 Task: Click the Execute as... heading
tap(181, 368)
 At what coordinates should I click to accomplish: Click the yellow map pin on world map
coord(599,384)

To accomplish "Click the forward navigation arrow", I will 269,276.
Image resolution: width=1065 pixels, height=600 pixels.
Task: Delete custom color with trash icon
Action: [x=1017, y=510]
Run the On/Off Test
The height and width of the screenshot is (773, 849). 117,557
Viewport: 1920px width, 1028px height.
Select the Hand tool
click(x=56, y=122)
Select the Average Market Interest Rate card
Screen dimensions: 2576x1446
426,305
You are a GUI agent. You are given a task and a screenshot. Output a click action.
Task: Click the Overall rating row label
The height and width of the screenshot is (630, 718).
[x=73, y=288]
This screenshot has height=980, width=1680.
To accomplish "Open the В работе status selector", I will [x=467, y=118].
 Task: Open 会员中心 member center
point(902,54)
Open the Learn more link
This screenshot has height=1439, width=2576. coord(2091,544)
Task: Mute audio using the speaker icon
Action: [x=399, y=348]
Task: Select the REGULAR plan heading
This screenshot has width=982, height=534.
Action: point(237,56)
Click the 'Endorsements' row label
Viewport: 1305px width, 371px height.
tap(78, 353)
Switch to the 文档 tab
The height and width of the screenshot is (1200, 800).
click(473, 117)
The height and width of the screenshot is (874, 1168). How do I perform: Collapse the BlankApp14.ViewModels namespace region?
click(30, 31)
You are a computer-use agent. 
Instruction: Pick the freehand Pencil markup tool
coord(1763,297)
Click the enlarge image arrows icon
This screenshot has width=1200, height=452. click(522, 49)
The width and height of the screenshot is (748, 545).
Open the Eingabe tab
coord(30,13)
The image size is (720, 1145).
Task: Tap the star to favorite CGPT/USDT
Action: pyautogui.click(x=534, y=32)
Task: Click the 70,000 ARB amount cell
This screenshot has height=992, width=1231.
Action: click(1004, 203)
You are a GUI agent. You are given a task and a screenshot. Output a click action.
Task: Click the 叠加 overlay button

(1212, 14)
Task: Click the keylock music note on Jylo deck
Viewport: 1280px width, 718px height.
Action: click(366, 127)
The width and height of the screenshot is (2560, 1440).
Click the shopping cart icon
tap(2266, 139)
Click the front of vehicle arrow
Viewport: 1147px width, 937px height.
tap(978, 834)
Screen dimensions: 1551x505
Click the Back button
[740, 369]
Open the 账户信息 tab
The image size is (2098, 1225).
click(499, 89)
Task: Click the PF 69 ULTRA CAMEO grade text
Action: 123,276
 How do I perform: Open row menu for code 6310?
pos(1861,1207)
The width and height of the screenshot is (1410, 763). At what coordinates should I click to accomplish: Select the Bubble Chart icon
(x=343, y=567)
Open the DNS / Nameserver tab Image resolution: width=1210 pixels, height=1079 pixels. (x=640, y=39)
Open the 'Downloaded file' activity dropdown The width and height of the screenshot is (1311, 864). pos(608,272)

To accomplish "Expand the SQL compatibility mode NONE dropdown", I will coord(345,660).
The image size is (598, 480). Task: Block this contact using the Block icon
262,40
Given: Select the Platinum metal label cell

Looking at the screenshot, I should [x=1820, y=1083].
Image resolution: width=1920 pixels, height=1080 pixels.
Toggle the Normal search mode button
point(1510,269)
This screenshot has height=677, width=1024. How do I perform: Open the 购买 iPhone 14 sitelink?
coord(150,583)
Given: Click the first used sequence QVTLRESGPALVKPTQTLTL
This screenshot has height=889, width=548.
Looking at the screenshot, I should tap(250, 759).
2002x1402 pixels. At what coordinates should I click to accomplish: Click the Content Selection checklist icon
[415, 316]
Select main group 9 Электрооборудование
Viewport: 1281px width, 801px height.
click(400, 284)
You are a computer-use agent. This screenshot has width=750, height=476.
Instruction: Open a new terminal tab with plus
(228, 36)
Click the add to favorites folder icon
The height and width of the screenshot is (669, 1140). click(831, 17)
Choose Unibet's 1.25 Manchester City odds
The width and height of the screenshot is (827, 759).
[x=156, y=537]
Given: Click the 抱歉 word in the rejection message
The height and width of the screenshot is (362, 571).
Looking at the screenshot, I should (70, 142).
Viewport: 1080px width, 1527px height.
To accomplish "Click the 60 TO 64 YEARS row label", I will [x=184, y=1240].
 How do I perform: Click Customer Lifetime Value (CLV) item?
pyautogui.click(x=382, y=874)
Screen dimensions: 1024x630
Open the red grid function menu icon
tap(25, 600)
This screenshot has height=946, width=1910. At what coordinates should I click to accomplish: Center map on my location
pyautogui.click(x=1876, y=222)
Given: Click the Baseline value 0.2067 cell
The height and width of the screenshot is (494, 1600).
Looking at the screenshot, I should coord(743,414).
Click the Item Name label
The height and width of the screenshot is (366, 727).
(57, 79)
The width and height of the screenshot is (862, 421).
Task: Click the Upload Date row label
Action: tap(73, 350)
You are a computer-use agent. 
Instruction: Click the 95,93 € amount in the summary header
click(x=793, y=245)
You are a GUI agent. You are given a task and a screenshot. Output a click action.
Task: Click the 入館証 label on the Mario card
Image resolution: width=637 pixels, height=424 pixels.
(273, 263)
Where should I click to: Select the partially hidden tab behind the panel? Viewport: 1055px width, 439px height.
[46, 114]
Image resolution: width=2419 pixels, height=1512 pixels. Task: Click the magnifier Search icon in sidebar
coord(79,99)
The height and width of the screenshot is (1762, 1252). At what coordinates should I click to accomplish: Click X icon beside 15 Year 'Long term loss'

> **Goal**
Please duplicate the records in the stretch from the line containing "The width and height of the screenshot is (1410, 763)." through the line containing "The height and width of the screenshot is (669, 1140).", both included.

> **Completed task**
The width and height of the screenshot is (1410, 763). At what coordinates should I click to accomplish: Select the Bubble Chart icon
(x=343, y=567)
Open the DNS / Nameserver tab Image resolution: width=1210 pixels, height=1079 pixels. (x=640, y=39)
Open the 'Downloaded file' activity dropdown The width and height of the screenshot is (1311, 864). pos(608,272)

To accomplish "Expand the SQL compatibility mode NONE dropdown", I will coord(345,660).
The image size is (598, 480). Task: Block this contact using the Block icon
262,40
Given: Select the Platinum metal label cell

Looking at the screenshot, I should [x=1820, y=1083].
Image resolution: width=1920 pixels, height=1080 pixels.
Toggle the Normal search mode button
point(1510,269)
This screenshot has height=677, width=1024. How do I perform: Open the 购买 iPhone 14 sitelink?
coord(150,583)
Given: Click the first used sequence QVTLRESGPALVKPTQTLTL
This screenshot has height=889, width=548.
Looking at the screenshot, I should tap(250, 759).
2002x1402 pixels. At what coordinates should I click to accomplish: Click the Content Selection checklist icon
[415, 316]
Select main group 9 Электрооборудование
Viewport: 1281px width, 801px height.
click(400, 284)
You are a computer-use agent. This screenshot has width=750, height=476.
Instruction: Open a new terminal tab with plus
(228, 36)
Click the add to favorites folder icon
The height and width of the screenshot is (669, 1140). click(831, 17)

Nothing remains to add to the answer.